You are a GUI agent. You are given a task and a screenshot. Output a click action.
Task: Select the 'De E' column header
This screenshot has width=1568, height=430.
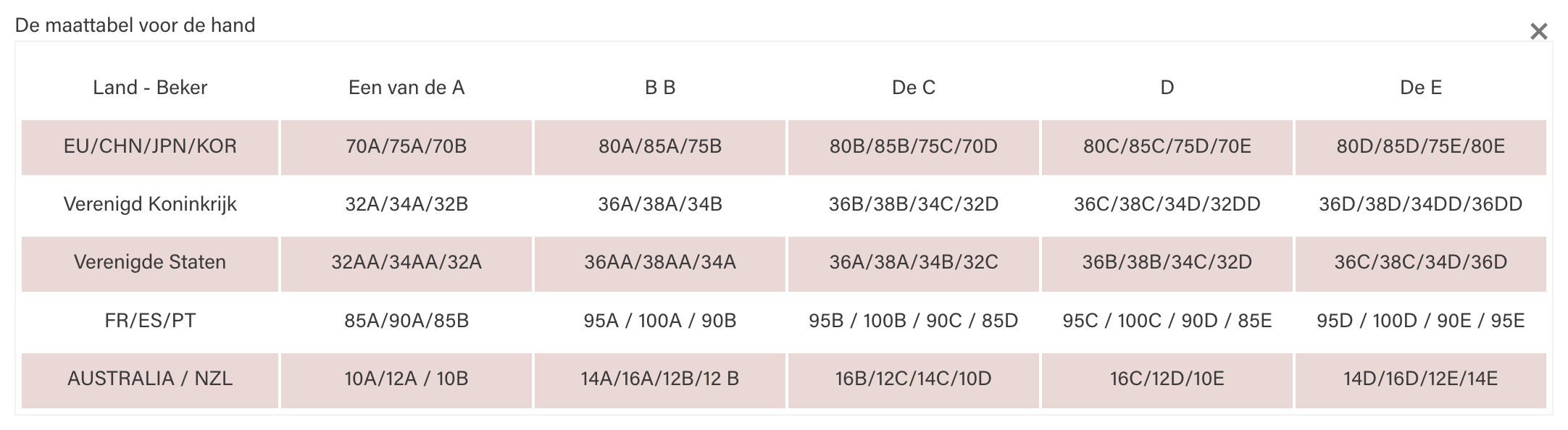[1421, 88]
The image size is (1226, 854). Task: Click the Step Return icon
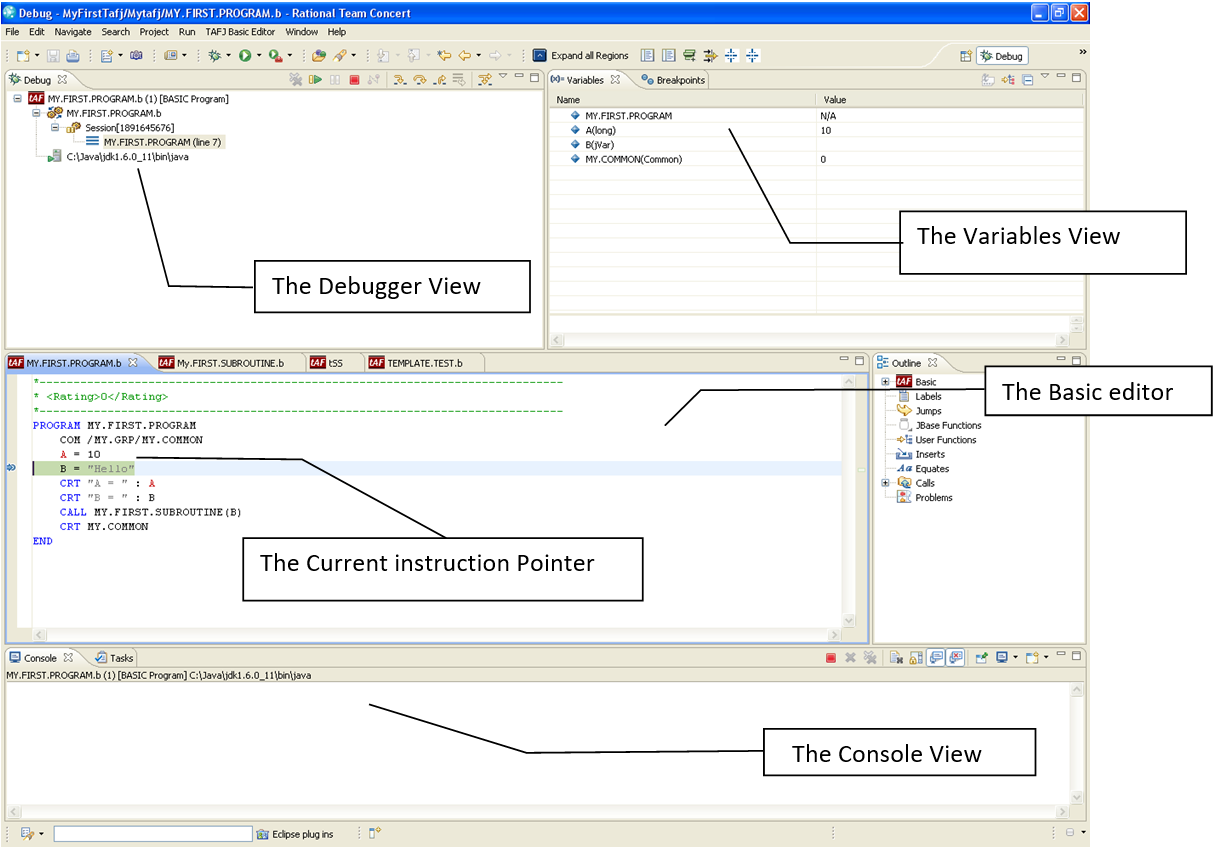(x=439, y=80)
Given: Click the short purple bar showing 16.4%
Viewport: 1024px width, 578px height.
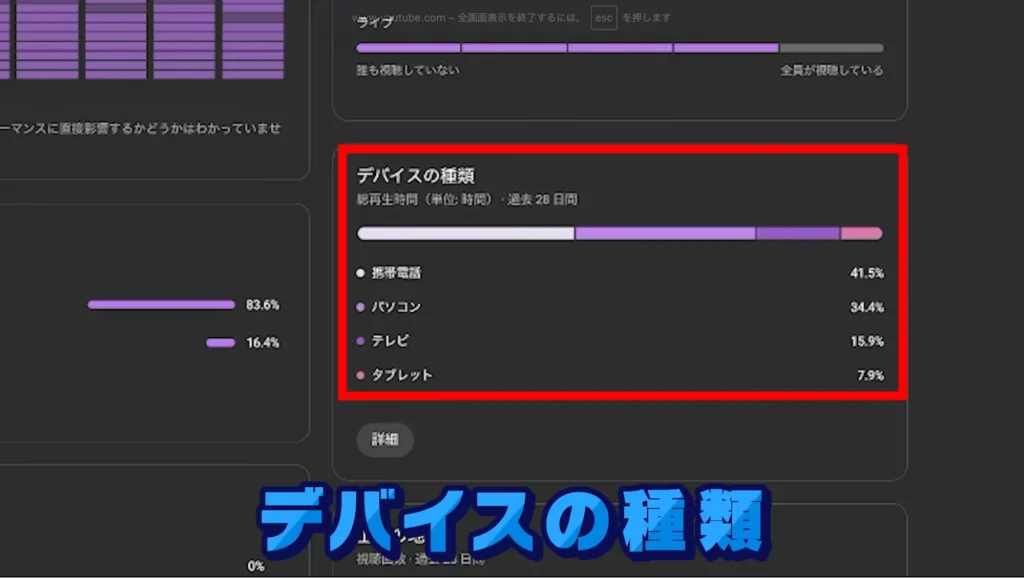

┄┄┄┄┄┄┄┄┄┄┄┄┄┄┄┄┄┄┄┄

** REQUEST **
Turn the listing above into a numbered list with no blank lines, and leave the pictures out.

** WRITTEN SOLUTION **
1. You are a GUI agent. You are given a task and a screenshot. Output a click action.
2. Task: Select the 'De E' column header
3. This screenshot has width=1568, height=430.
4. [1421, 88]
5. The image size is (1226, 854). Task: Click the Step Return icon
6. (x=439, y=80)
7. Given: Click the short purple bar showing 16.4%
8. Viewport: 1024px width, 578px height.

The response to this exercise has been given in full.